Nassima Ouandelous et Fatima Moussa analysent, dans une étude sur la mise en place et l’évolution de la thérapie familiale en contexte culturel algérien, les différents moments de l’apparition de cette pratique et les difficultés rencontrées dans son application, en lien avec la prise en compte du contexte culturel. Cette approche a été mise en place dans des moments marqués par une violence sociale sans précédent. Inondations, tremblements de terre, violence terroriste se sont succédé pendant plus de dix ans, détruisant les liens familiaux et sociaux. Cela a produit un effondrement des étayages du groupe et une dislocation des liens familiaux, avec pour conséquence la recherche de moyens thérapeutiques pour reconstituer ces liens. Le champ de la thérapie familiale croise le contexte culturel sur bien des points : les systèmes de parenté, les manières de se parler, le partage des rôles au sein de la famille, les rituels, les modèles d’éducation et de soin, alors que chaque famille s’inscrit avec sa propre singularité dans le tissu des transmissions culturelles.

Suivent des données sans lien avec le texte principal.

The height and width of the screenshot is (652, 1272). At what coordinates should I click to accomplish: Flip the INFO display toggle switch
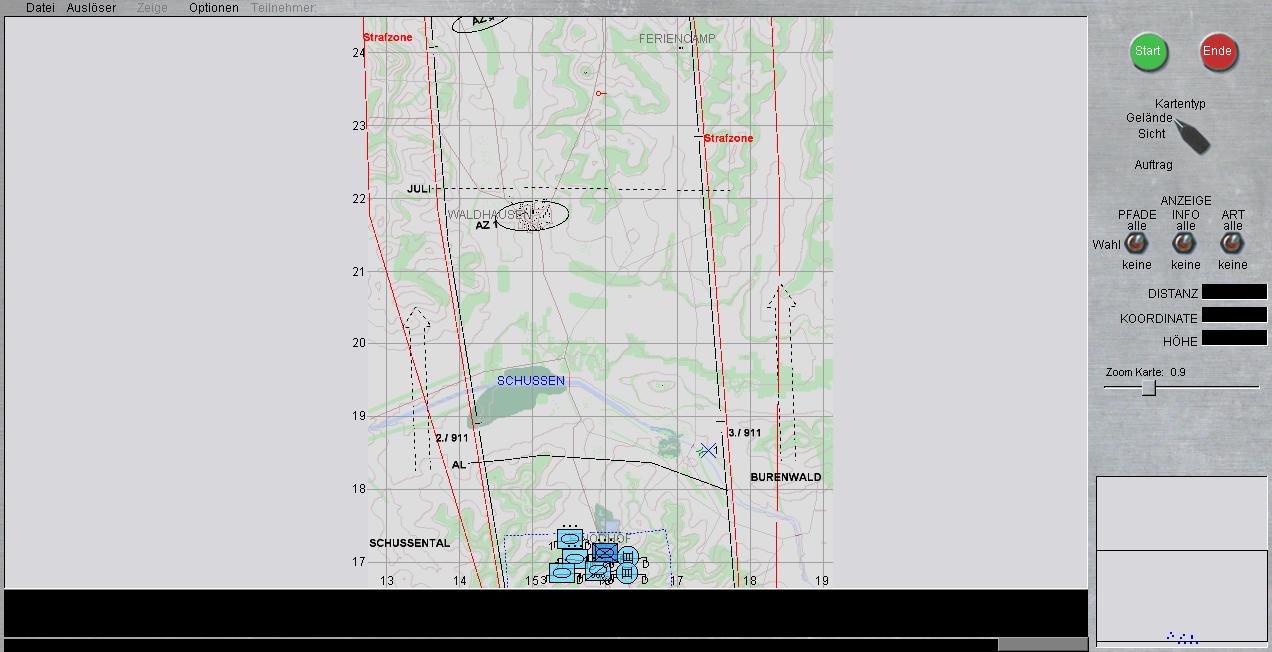click(x=1185, y=243)
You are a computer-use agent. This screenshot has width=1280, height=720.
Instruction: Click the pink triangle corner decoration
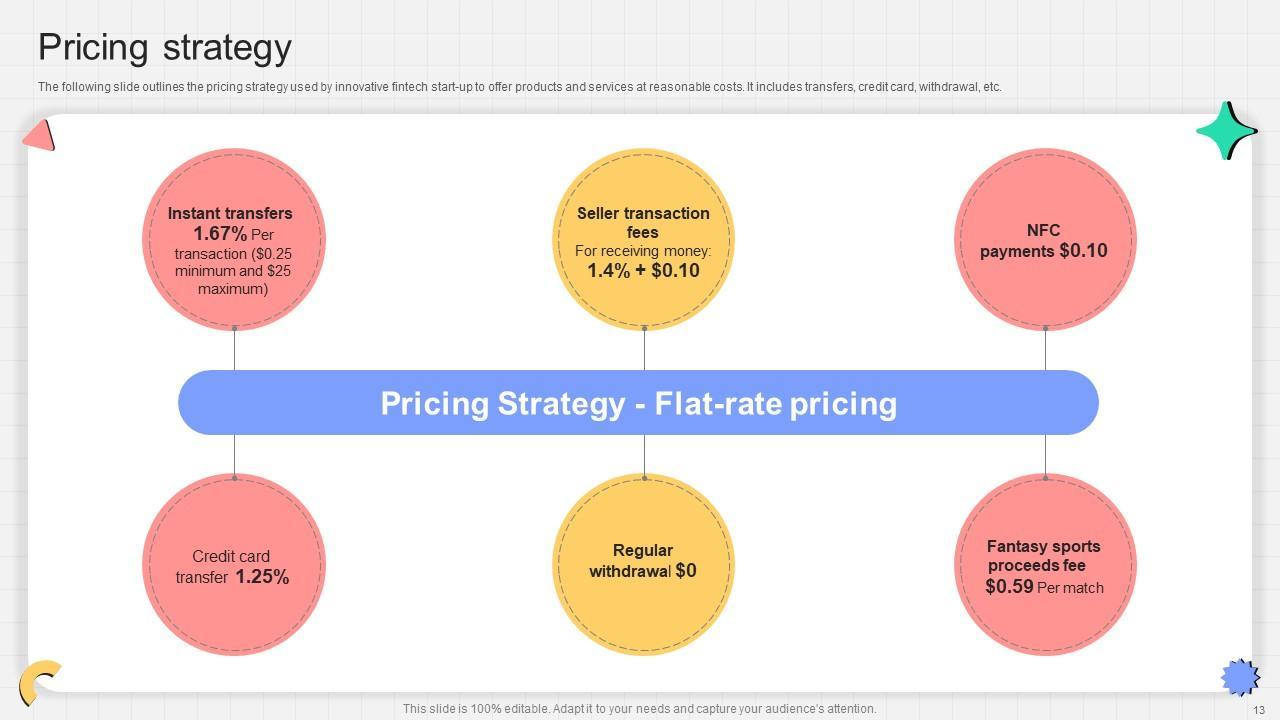[x=39, y=135]
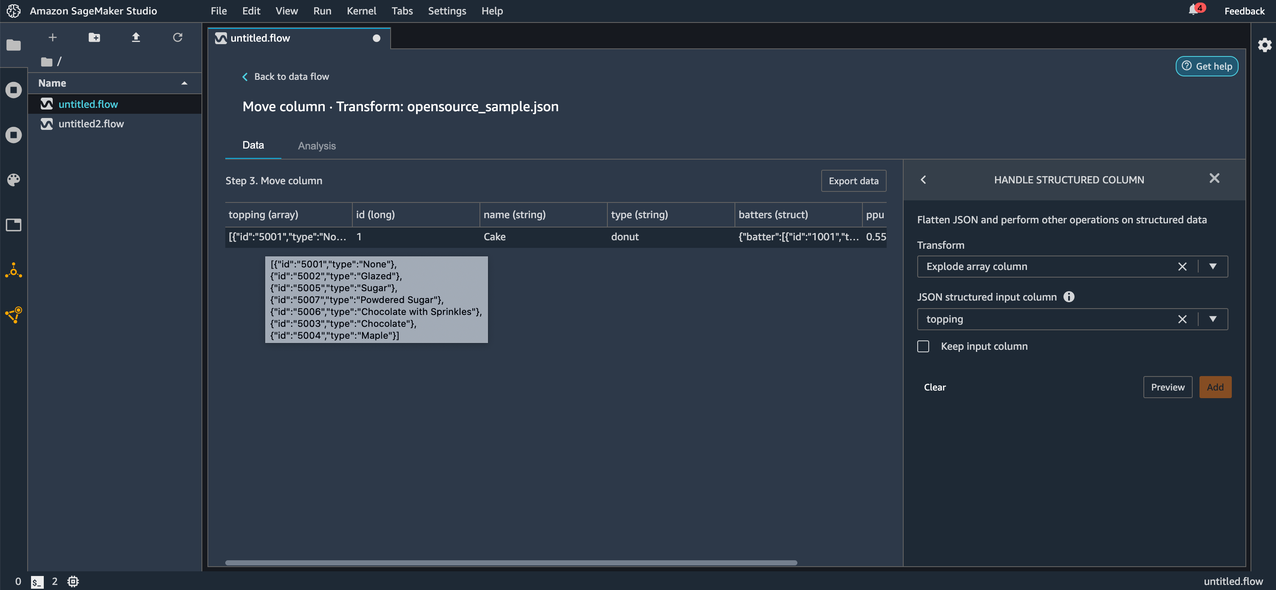
Task: Click the new launcher plus icon
Action: click(x=53, y=37)
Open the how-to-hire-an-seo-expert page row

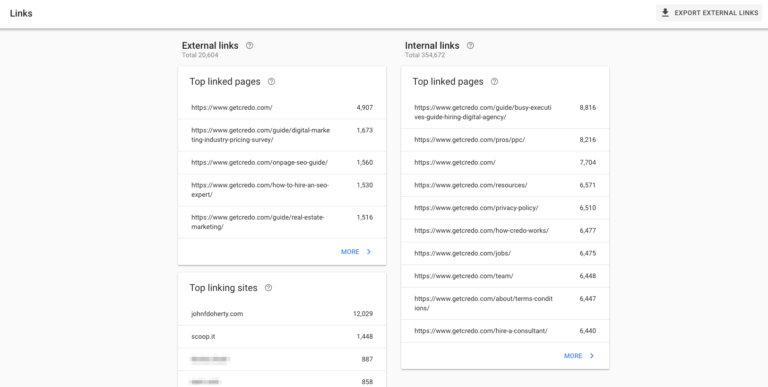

Le dernier texte de ce quatrième chapitre présente les résultats d’une recherche universitaire sur les pratiques de l’exil en Kabylie. Nassima Ouandelous, Saliah Fettal et Kahina Chalabi traitent des modalités d’attachement pour les familles des pères migrants de Kabylie. Il s’agit de l’immigration d’hommes seuls, partis pendant des décennies en laissant femme et enfants pour des raisons économiques. Comment la séparation du « pilier de la maison » a été vécue par les membres de la famille ? Les vignettes cliniques présentées indiquent que si l’émigration a en effet permis, dans certains cas, l’amélioration du niveau de vie des enfants, pour d’autres elle a empêché le maintien de liens de proximité, de tendresse envers les enfants. Les troubles d’attachement, par l’insécurité qu’ils confèrent à l’individu, empêchent l’ouverture vers le monde extérieur et les relations sociales. Ils empêchent la régulation émotionnelle et la capacité de mentalisation.

La lecture de ces textes, tous bien documentés, nous permet d’avoir un aperçu de la profondeur et de la pertinence du travail réalisé durant de nombreuses années par Fatima Moussa, les membres du Laboratoire d’anthropologie psychanalytique et de psychopathologie de l’Université d’Alger 2 et les collègues de l’Association Internationale pour la Recherche Interculturelle (ARIC). La qualité des contributions ainsi que la transdisciplinarité des regards confirment l’ampleur de la tâche, à une époque où la quantification et le pragmatisme prennent le pas sur l’écoute clinique et la subjectivation. Lorsque le monde universitaire adopte des critères de scientificité sélectifs, uniques ety homogènes, il est rassurant de voir des chercheurs, des amis, qui continuent à penser la pratique, à réfléchir sur des modèles et à écrire pour transmettre des valeurs avec leurs tripes, leurs convictions et leurs cultures. C’est là qu’on se retrouve, c’est de cette rencontre que ressort l’essentiel. Je vous conseille la lecture de ce livre pour la pertinence de son contenu et pour la chaleur humaine des personnes impliquées.